Le rapport annuel de l'Union des industries chimiques (UIC), publié mardi, révèle que les performances de la France ont été meilleures que celle de l'ensemble de l'Union européenne, dans laquelle la croissance du secteur n'a été que de 1,1% l'an dernier et ne devrait pas dépasser 1,5% en 2012. Au total, le chiffre d'affaires de l'industrie a augmenté de 13% l'an dernier, à 86,7 milliards d'euros.

«On voit 2012 de façon relativement positive mais avec un nombre d'incertitudes parce que le monde bouge à toute vitesse», a déclaré le président de l'UIC Olivier Homolle dans une interview à Reuters, tout en observant que le niveau de croissance de 1,8% attendu cette année est «tout à fait honorable».

Il a souligné que la dégradation du climat économique en Europe et le ralentissement constaté dans l'ensemble de l'industrie en France avaient progressivement affecté le secteur de la chimie, dont les stocks se sont alourdis à partir du deuxième trimestre.


Bonne tenue des parfums et des cosmétiques

Les bonnes nouvelles, a poursuivi Olivier Homolle, «c'est qu'il n'y a pas de raison que l'Asie ne continue pas à tirer de façon assez significative l'économie mondiale et que, depuis le début de l'année, les Etats-Unis ont donné des signes de croissance significative qui ont un bon impact sur l'économie globale».

Avec 5,9% de croissance en 2011, la production de l'industrie chimique française est revenue l'an dernier, en volume, aux niveaux d'avant la crise financière; celle-ci l'avait fait chuter de 1,1% en 2008 et de 9,5% en 2009, sa baisse la plus forte en 20 ans.

L'an dernier, elle a principalement été tirée par la chimie destinée à la fabrication des cosmétiques, des parfums et, dans une moindre mesure, des produits d'entretien.

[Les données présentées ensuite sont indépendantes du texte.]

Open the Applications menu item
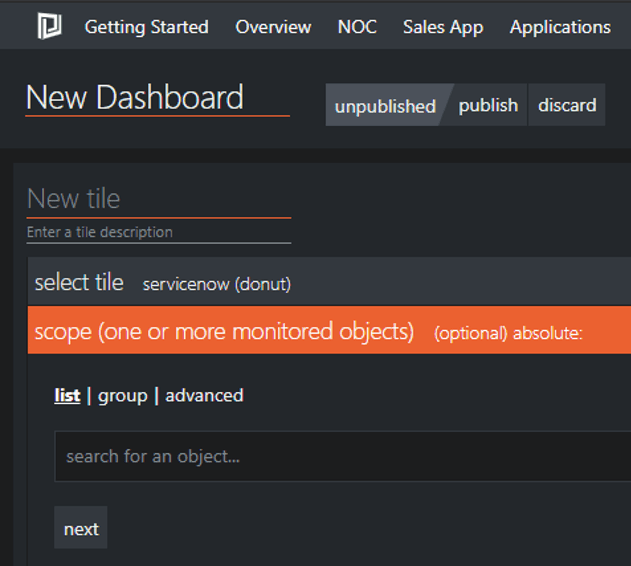Image resolution: width=631 pixels, height=566 pixels. (560, 27)
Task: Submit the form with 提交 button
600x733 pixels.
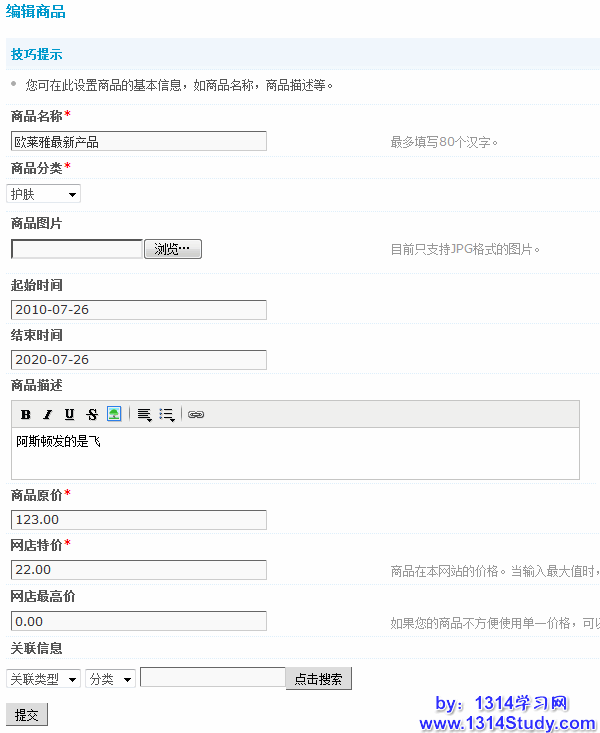Action: click(27, 715)
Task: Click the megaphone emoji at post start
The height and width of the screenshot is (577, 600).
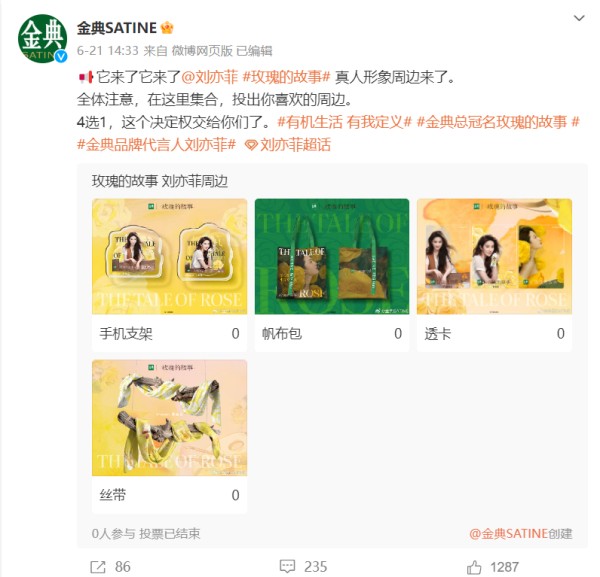Action: pos(86,77)
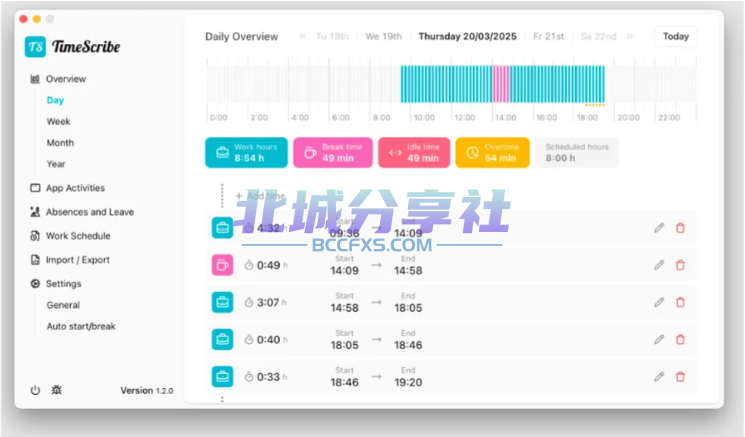
Task: Edit the 14:09 to 14:58 break entry
Action: coord(659,265)
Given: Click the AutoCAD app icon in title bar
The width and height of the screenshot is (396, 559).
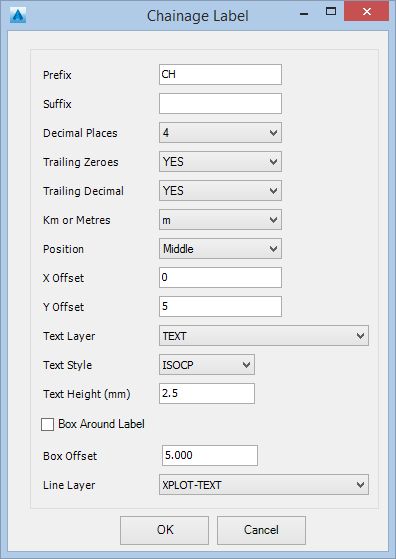Looking at the screenshot, I should tap(18, 16).
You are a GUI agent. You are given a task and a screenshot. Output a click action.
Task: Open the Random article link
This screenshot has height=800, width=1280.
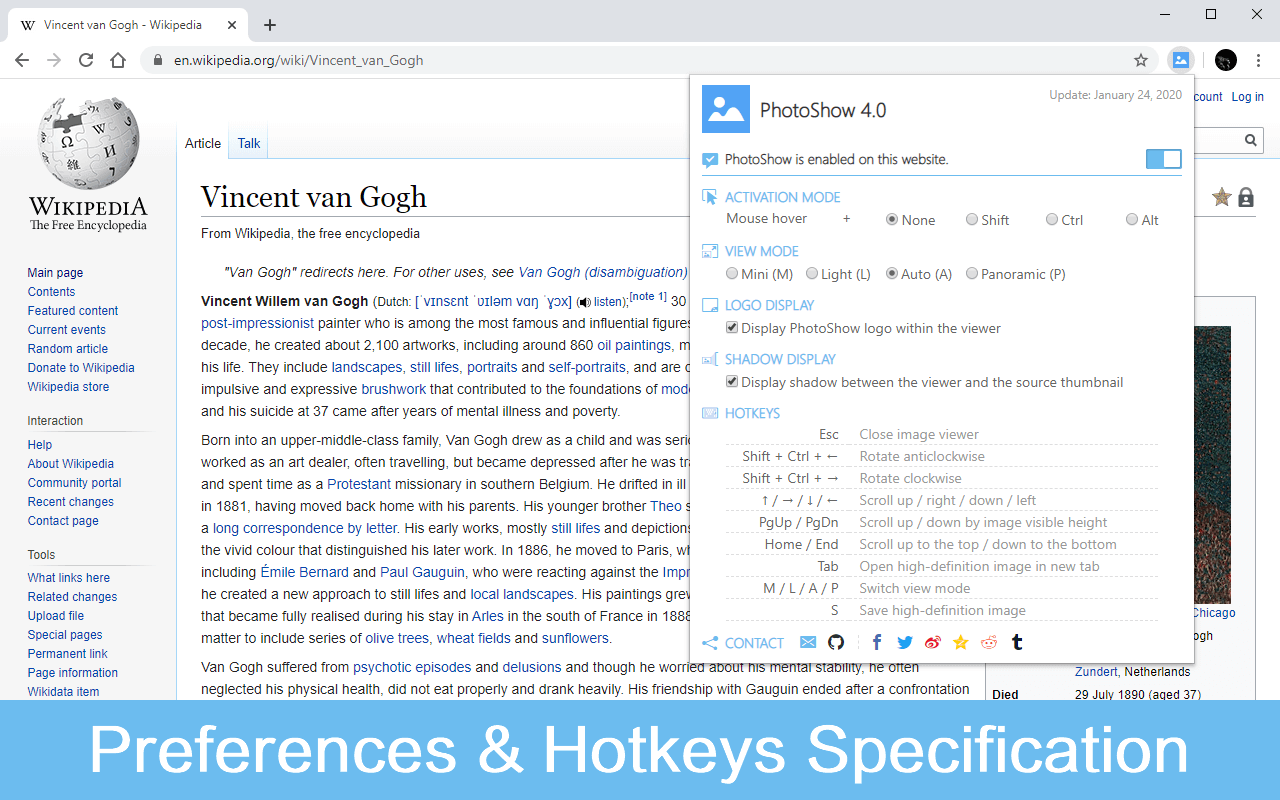68,349
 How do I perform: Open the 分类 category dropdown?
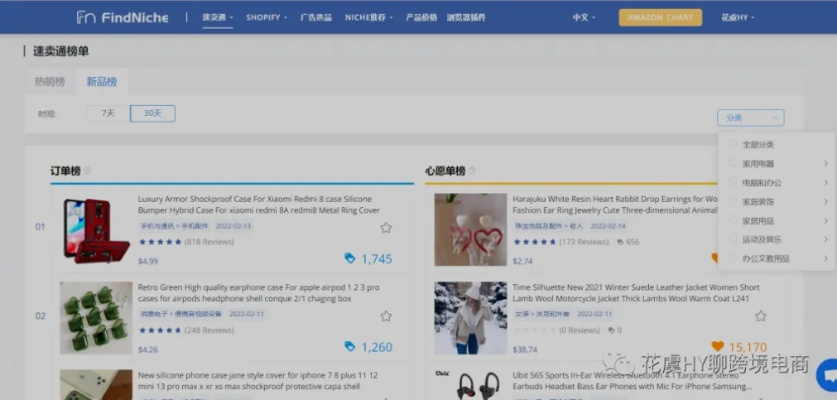[750, 118]
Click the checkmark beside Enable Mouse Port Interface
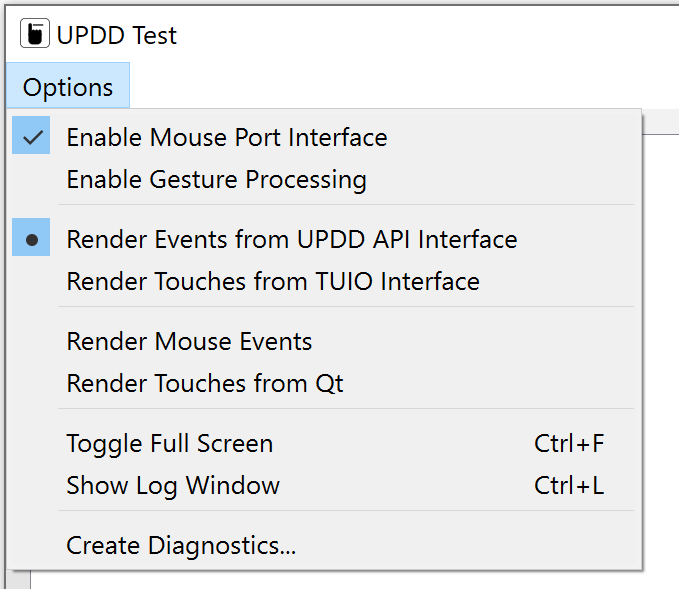Image resolution: width=679 pixels, height=589 pixels. click(x=31, y=135)
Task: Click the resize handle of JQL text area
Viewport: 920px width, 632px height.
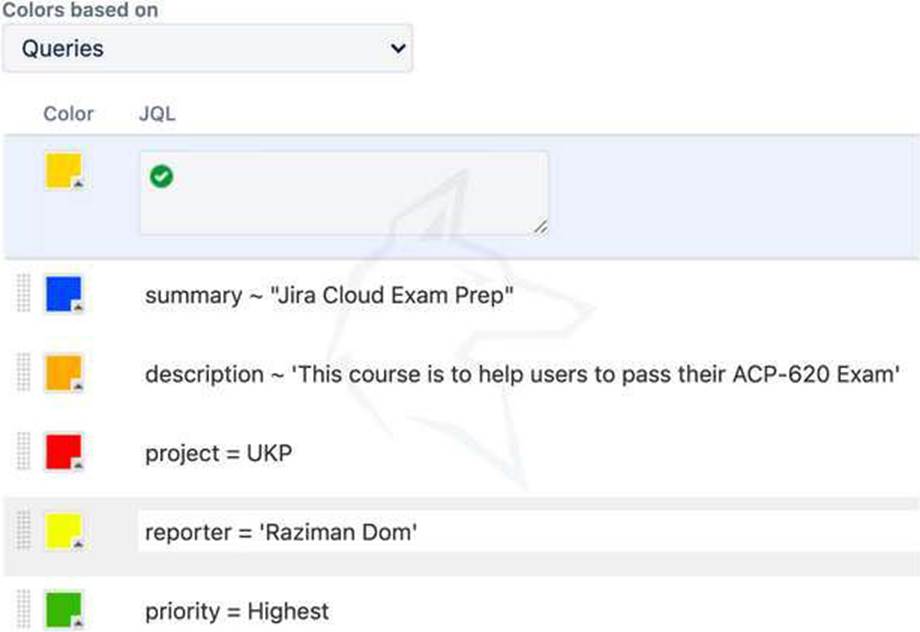Action: click(540, 227)
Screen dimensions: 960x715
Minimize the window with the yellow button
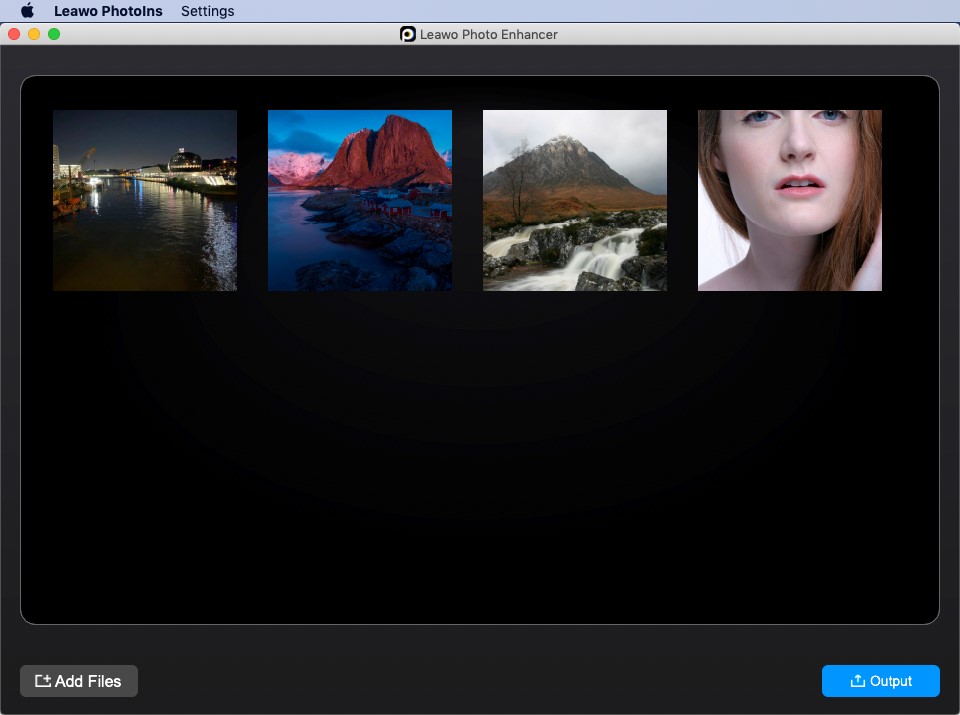34,34
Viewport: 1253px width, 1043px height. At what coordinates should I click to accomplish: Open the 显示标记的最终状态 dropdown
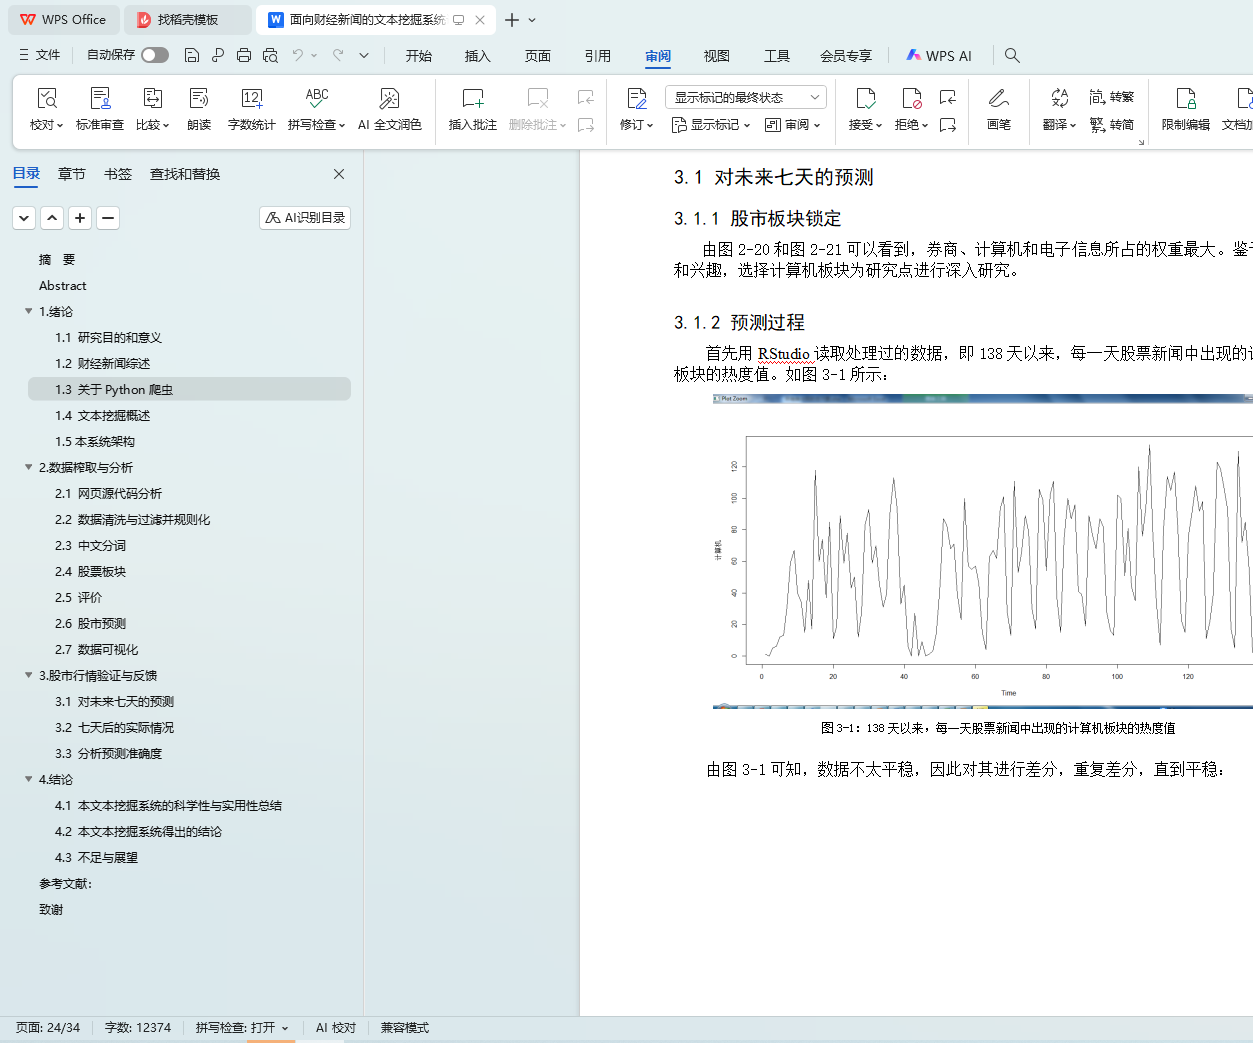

A l'exportation, la demande des marchés extérieurs, en particulier émergents, a été soutenue en 2011, entraînant une hausse des ventes de 9,8% en valeur. Mais en raison d'un niveau élevé d'importations (+12,4%), le solde du secteur s'est réduit à 4,4 milliards d'euros, contre 5,0 milliards en 2010

En 2012, la croissance des exportations devrait redevenir proche du niveau moyen de 2% enregistré entre 1990 et 2011. La croissance européenne est vue à 1,5%.